- _DIRECTIVE 1_: Decide whether each statement below agrees with the guitar forum thread. Answer yes or no for each, and quote the words from the thread that settle it. (a) groverj3 says the custom shop backlog is two years for most buyers. (b) HighGain510 is certain the problem is a neck issue. (c) Phreeck says the guitar looks bad.
- _DIRECTIVE 2_: Retype the passage of the guitar forum thread between "I love Jacksons, but" and "you finding them!", inclusive.

┌─ EXTRACT

Damn dude that absolutely blows, my sympathies.  Did they tell you what specifically failed inspection-wise? I am about to get hooked up on a Jackson CS build (it's good to have family working for FMIC! ), but if QC is a problem lately I might hold off...  Hope they do fast-track your build for you, although I'd always prefer knowing a custom guitar wasn't "rushed" too much!


----------



## groverj3 (Feb 6, 2013)

That sucks, man.

On the bright side, at least they're being up front about it and not just trying to sell it to you anyway.


----------



## groverj3 (Feb 6, 2013)

CaptainLuckeyBeard said:


> Damn dude, thats wicked. 2nd rebuild now though!? What has the custom world come too when even Jackson can't get their shit done right and out on time!?


 
I love Jacksons, but when have they ever been timely with anything? Especially custom shop orders. The insane backlog (2 years for most of us mortals) is why they started the Custom Selects now. Trying to take away some of the backup they've been experiencing over the last few years.

It is quite surprising that this will be the second rebuild though. The OP is pretty unlucky it seems.


----------



## Phreeck (Feb 6, 2013)

Damn, it sucks that it needs to be rebuilt again but as others have said at least they found the problems instead of you finding them!

Anyway it looks killer - hopefully it will be almighty when it finally arrives!


----------



## Stealthdjentstic (Feb 6, 2013)

They hired brj?!


----------



## Church2224 (Feb 6, 2013)

Anytime Man! 



HighGain510 said:


> Damn dude that absolutely blows, my sympathies.  Did they tell you what specifically failed inspection-wise? I am about to get hooked up on a Jackson CS build (it's good to have family working for FMIC! ), but if QC is a problem lately I might hold off...  Hope they do fast-track your build for you, although I'd always prefer knowing a custom guitar wasn't "rushed" too much!



I would say at least they are catching it before they ship it out to him. I mean yes they have to rebuilt it and that sucks, but I rather have them catch it than for them to ship it out and it is defected.


----------



## HighGain510 (Feb 6, 2013)

Church2224 said:


> Anytime Man!
> 
> 
> 
> I would say at least they are catching it before they ship it out to him. I mean yes they have to rebuilt it and that sucks, but I rather have them catch it than for them to ship it out and it is defected.



The only thing that has me scratching my head is what could cause an ENTIRE build to get tossed out this late in the game? My only guess is that it's a neck issue because that's one thing they might not be able to fix at this point, but if that's the case how/why did it get all the way through paint and assembly?  It is fortunate QC didn't let a flawed guitar through, but I am curious why it made it all the way to FINAL QC before they caught whatever issue there was with this one, and how major was it that they had to scrap the entire build for a second time now?

└─
┌─ DATASET EXTRACT

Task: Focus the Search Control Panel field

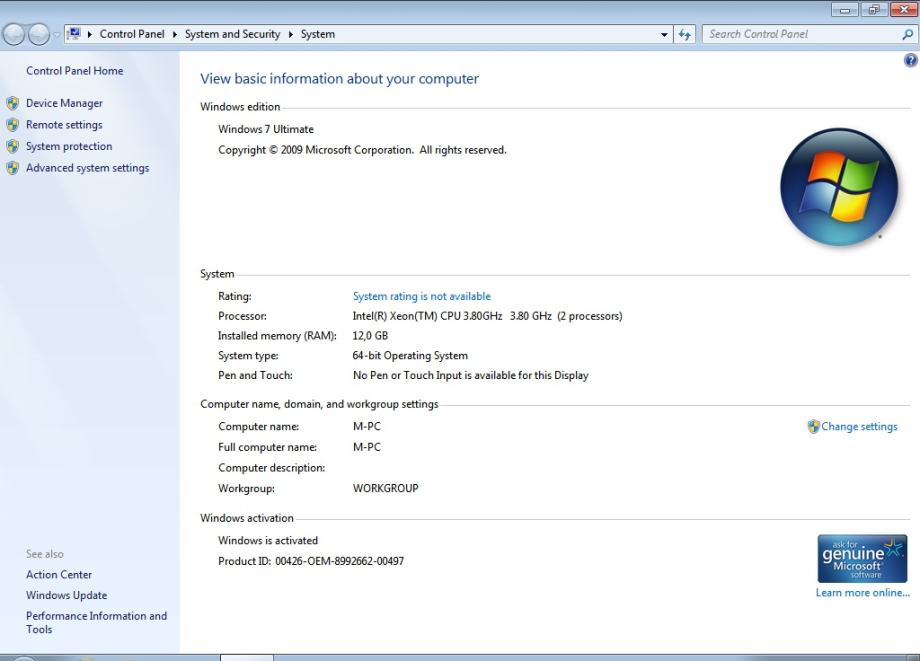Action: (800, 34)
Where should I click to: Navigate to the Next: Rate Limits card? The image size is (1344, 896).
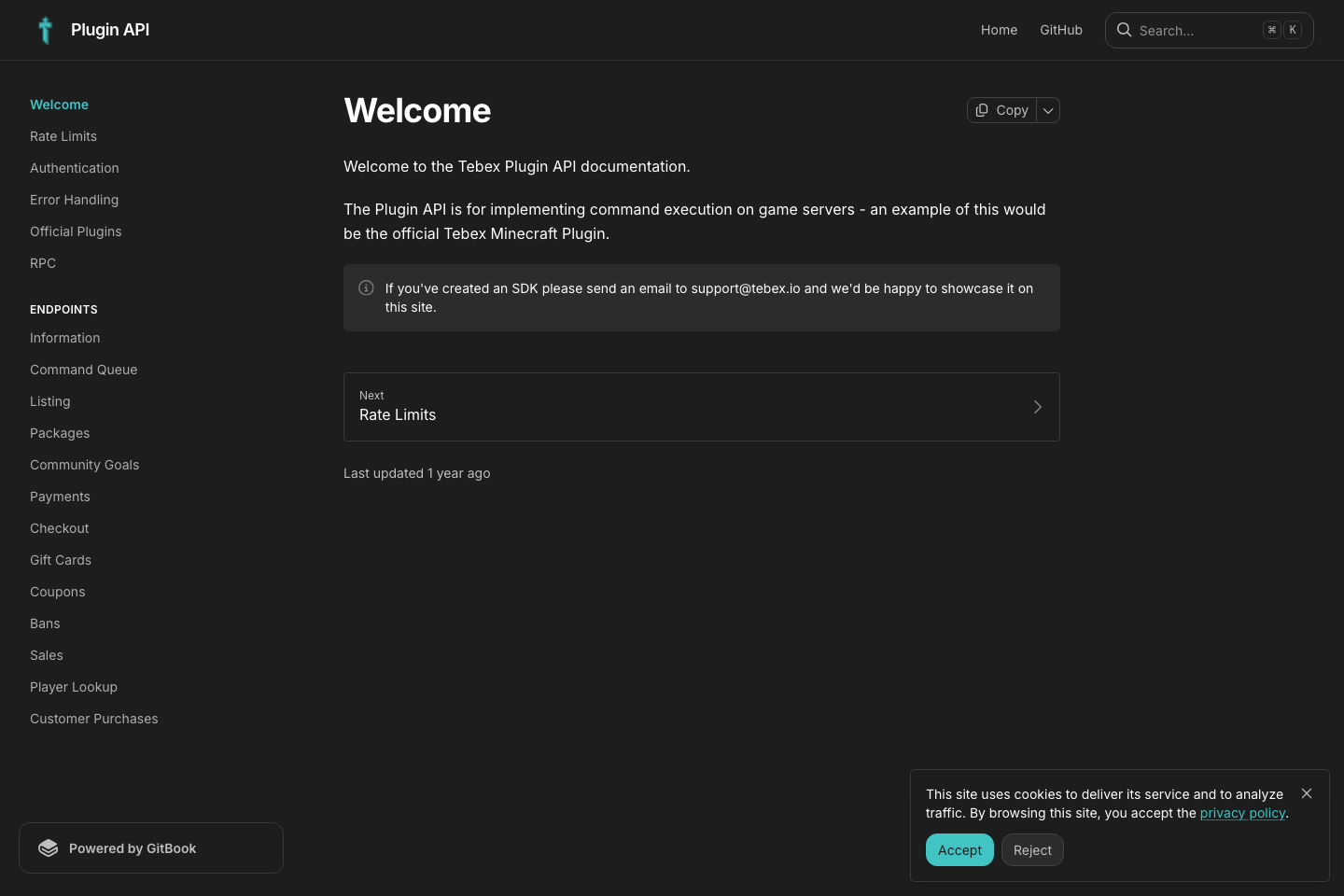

└─

- _FINAL RESULT 1_:
(a) Yes: "The insane backlog (2 years for most of us mortals)"
(b) No: "My only guess is that it's a neck issue"
(c) No: "Anyway it looks killer"

- _FINAL RESULT 2_:
I love Jacksons, but when have they ever been timely with anything? Especially custom shop orders. The insane backlog (2 years for most of us mortals) is why they started the Custom Selects now. Trying to take away some of the backup they've been experiencing over the last few years.

It is quite surprising that this will be the second rebuild though. The OP is pretty unlucky it seems.


----------



## Phreeck (Feb 6, 2013)

Damn, it sucks that it needs to be rebuilt again but as others have said at least they found the problems instead of you finding them!